Stir in the onion and garlic and cook for about 5 minutes, until the onion becomes translucent and tender. Add the thyme and oregano and cook for about 5 minutes more.
Add the broth, coffee, cocoa powder, cumin, chili powder, salt, and pepper. Bring to a simmer and cook, stirring occasionally, for about 10 minutes until the liquid has evaporated.
Scrape into a medium mixing bowl and stir in the barbecue sauce. Set aside to cool for 10 minutes.
In a small bowl, whisk the egg, bourbon, Worcestershire, tamari, chopped chipotle, and adobo sauce together.
In a large bowl, stir the cooled barbecue mixture, egg mixture, meat, and oats together with a spatula or your hands.
Spoon the meatloaf into your loaf pan(s) and brush a thin, even layer of barbecue sauce on top of the loaf.
Bake for about 45-55 minutes (mini loaf pans) or 60-70 minutes (standard loaf pan), until a thermometer inserted into the center of the loaf registers 165˚F. Let the meatloaf rest for 15 minutes before serving.

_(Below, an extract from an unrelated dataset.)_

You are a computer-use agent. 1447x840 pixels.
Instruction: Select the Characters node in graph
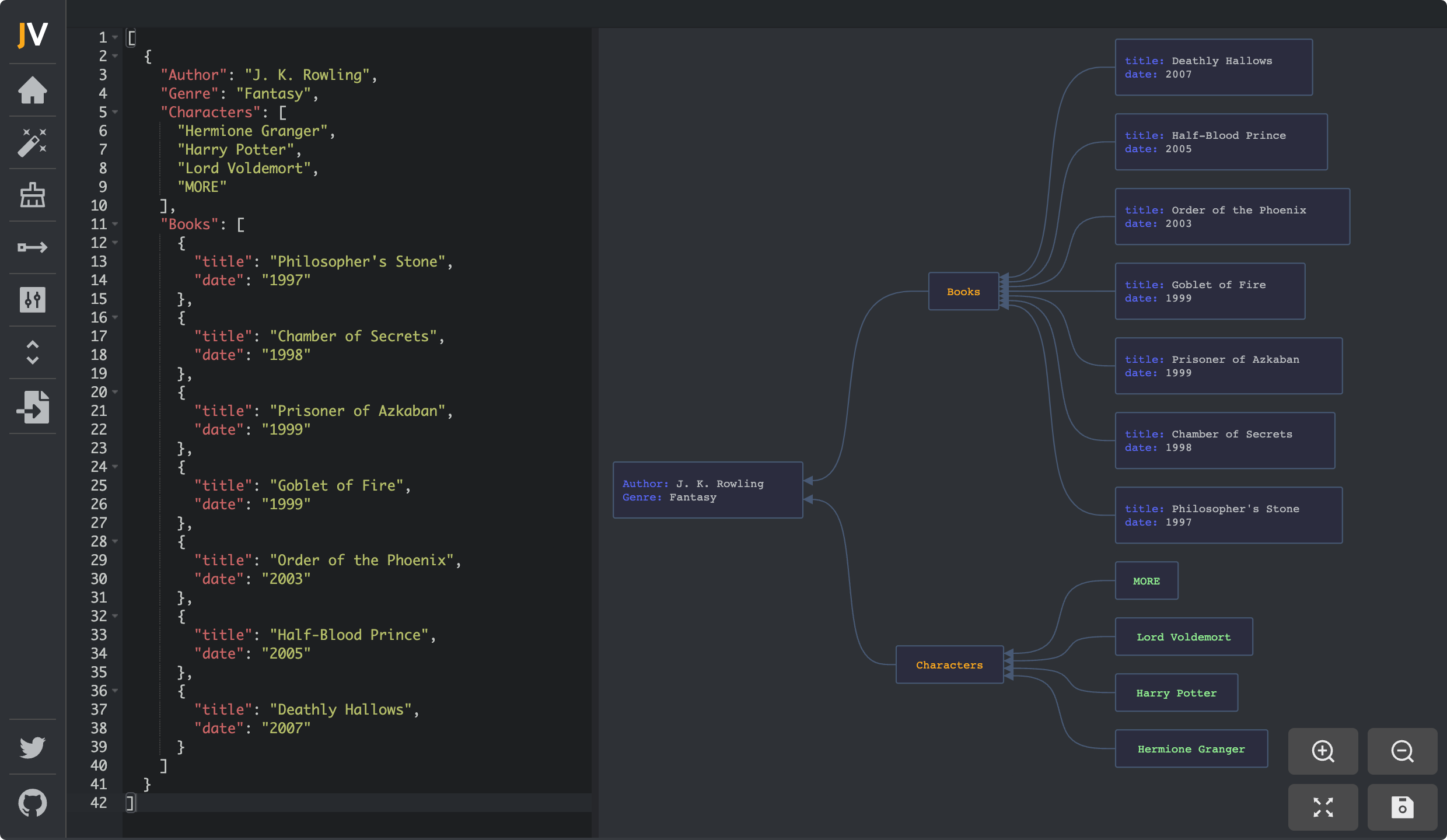pos(949,665)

Prepare the green beans while the meatloaf bakes:
Fold a large piece of foil in half and place the 4 garlic cloves in the center. Drizzle generously with olive oil and sprinkle with a pinch of salt.
Fold the foil up tightly to seal and roast alongside the meatloaf for about 40 minutes, or until the garlic is golden, soft, and spreadable.
When your garlic is ready, remove from the oven and carefully pour into a medium mixing bowl. Smash the garlic with the remaining 1 teaspoon olive oil, paprika or adobo, salt, and pepper.
Blanch or steam the green beans: bring a 3-4 quart stockpot filled or half-filled with water to a boil.
Add the prepped green beans directly to the water if blanching, or add a steamer basket if steaming. Cook for 5-7 minutes until the beans are tender.
Drain the beans and add to the mixing bowl with the garlic. Toss together with tongs or a spatula.
Now you’re ready for a healthy dinner, Sally- and Gillian-style!